JAKARTA – Presiden Negeri Paman Sam Donald Trump menyampaikan peringatan bahwa rencana Brussels untuk memblokir impor kedelai Amerika dan juga makanan lainnya hanya sekali akan merugikan Uni Eropa (UE). Wilayah Biru -julukan Eropa- dilaporkan sedang mempertimbangkan aksi balasan sebagai respons menghadapi tarif Amerika Serikat belum lama ini.
Konflik perdagangan antara Amerika Serikat dan juga Uni Eropa telah terjadi meningkat sejak Trump mengumumkan rencana untuk memperkenalkan berbagai bea masuk di upaya untuk mengatasi apa yang tersebut ia gambarkan sebagai ketidakseimbangan perdagangan.
Langkah-langkah yang dimaksud termasuk tarif tinggi pada baja serta aluminium, bea masuk antar negara juga pungutan terpisah untuk produk-produk seperti mobil, obat-obatan kemudian chip semikonduktor.
Mengutip dari para pejabat, Financial Times pada akhir pekan kemarin menerangkan, bahwa Komisi Eropa sedang bersiap untuk mengumumkan putaran pertama tarif balasan.

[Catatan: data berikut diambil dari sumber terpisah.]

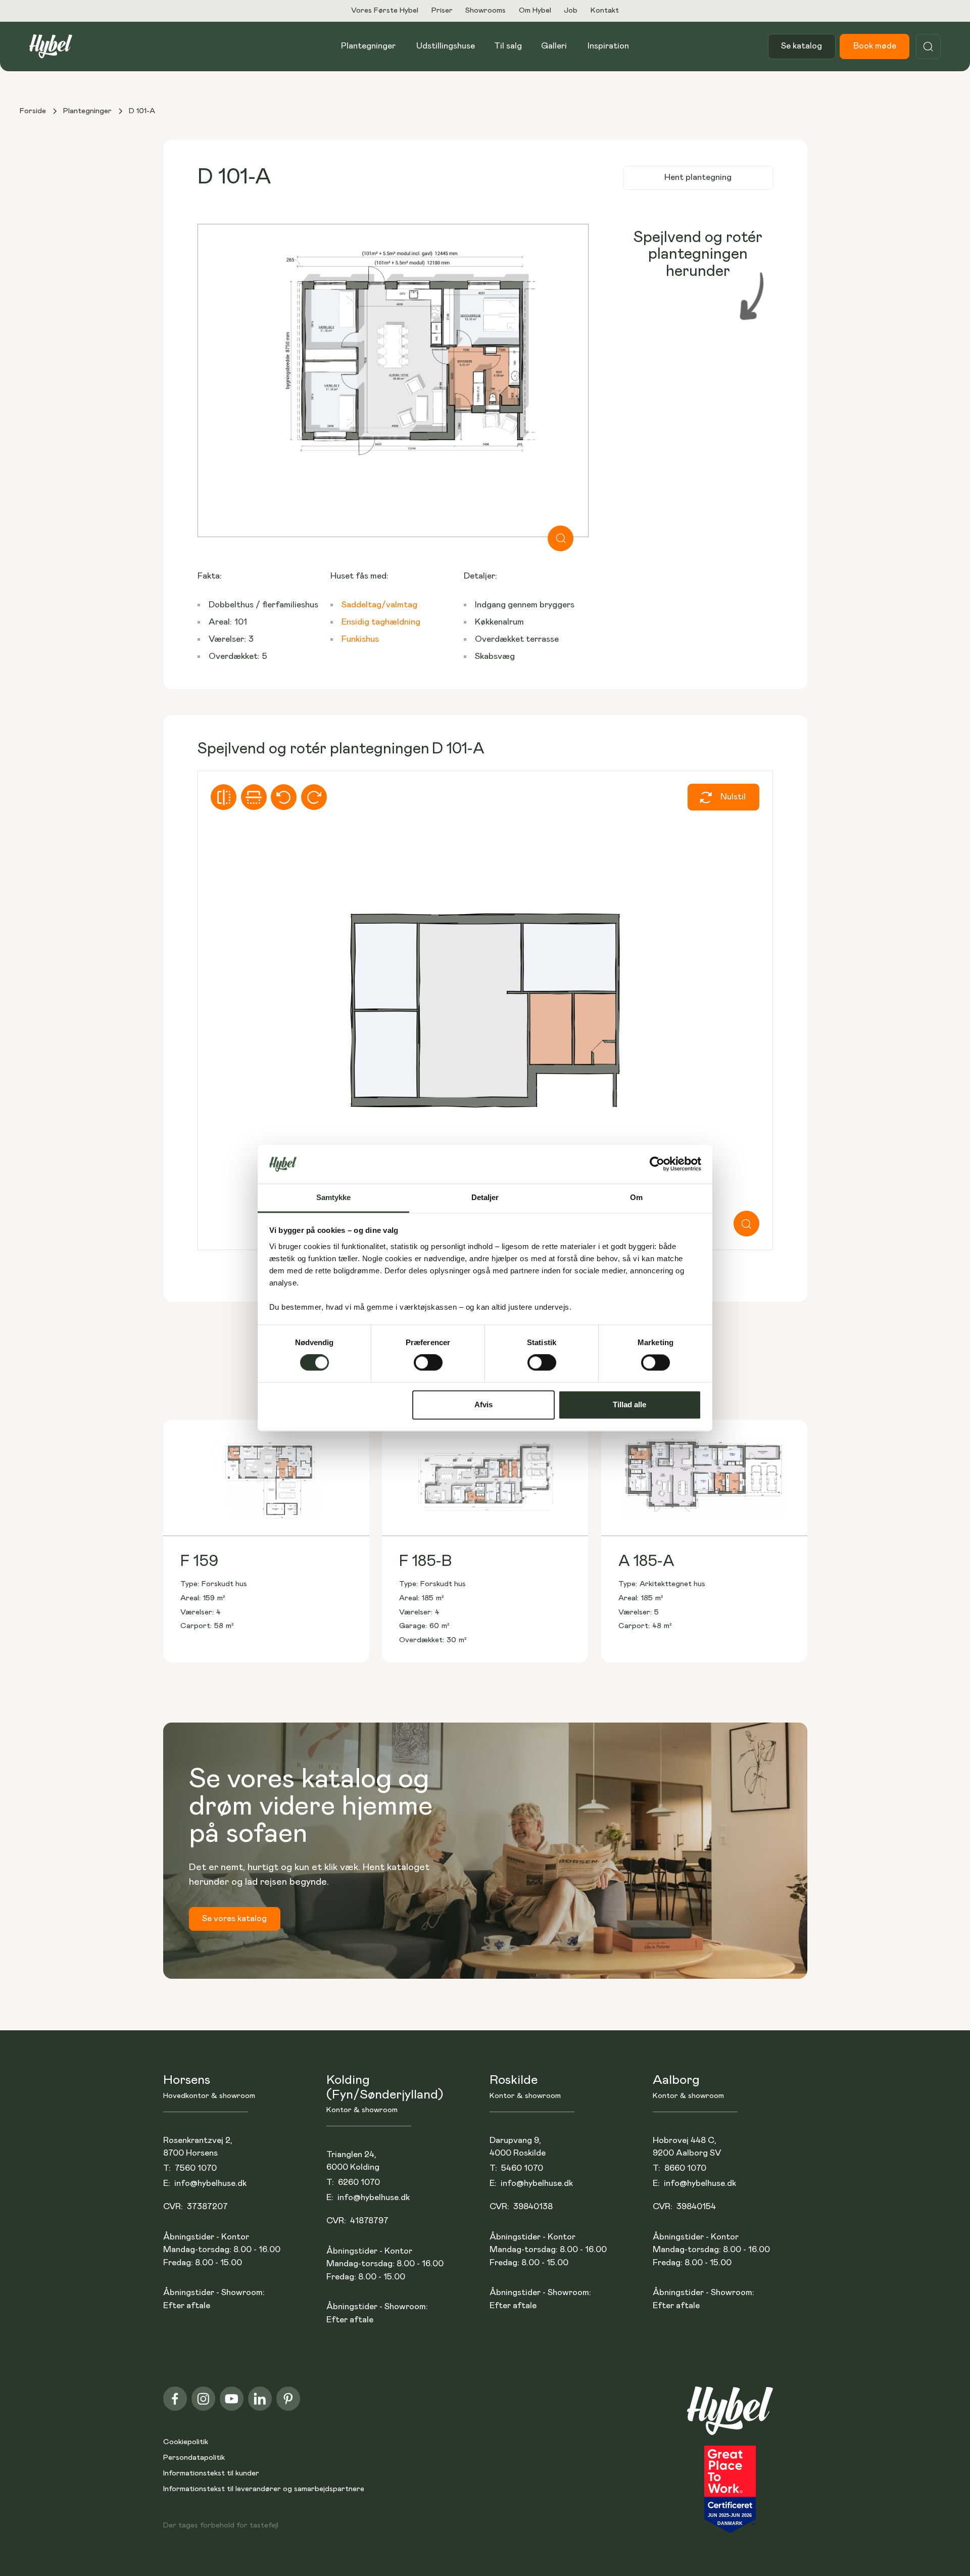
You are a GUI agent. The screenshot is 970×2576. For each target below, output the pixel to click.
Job (570, 10)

Respon UE diprediksi akan berusaha mencapai material makanan dengan syarat AS, termasuk kedelai, yang digunakan dibudidayakan menggunakan pestisida yang digunakan dilarang digunakan oleh petani Uni Eropa.
Presiden Negeri Paman Sam mengungkapkan bahwa “hal itu hanya saja menyakiti diri merekan sendiri jikalau mereka melakukannya.” Trump juga menekankan, bahwa Gedung Putih berpegang teguh pada rencana untuk mulai menerapkan tarif timbal balik.
“Tidak apa-apa, saya tiada keberatan. Biarkan merek melakukannya, biarkan merekan melakukannya,” katanya pada hari Minggu, pada waktu berbicara untuk wartawan yang tiba di tempat Daytona Beach, Florida, untuk balapan mobil Daytona 500.
Sebagai informasi Negeri Paman Sam serta Uni Eropa telah dilakukan terlibat pada konflik besar perdagangan sejak 2018, ketika Trump memperkenalkan tarif 25% pada impor baja Eropa dan juga 10% pada aluminium, dengan alasan permasalahan keamanan nasional dikarenakan persaingan Eropa.
Uni Eropa tiada tinggal diam dengan memperkenalkan aksi balasan, usai mengenakan bea masuk pada sepeda gowes motor Harley-Davidson lalu jeans Levi Strauss & Co. Lebih lanjut ketegangan meningkat ketika Trump mengancam tarif pada ekspor mobil Eropa, meskipun kebijakan itu tiada pernah ditegakkan.
Sementara itu sebagai bagian dari tarif terbarunya, Trump memberlakukan bea masuk 25% pada semua baja lalu aluminium yang tersebut dibawa ke Amerika Serikat mulai 4 Maret 2025. Presiden menekankan, bahwa tarif akan berlaku di tempat berhadapan dengan tarif logam yang digunakan sudah ada ada.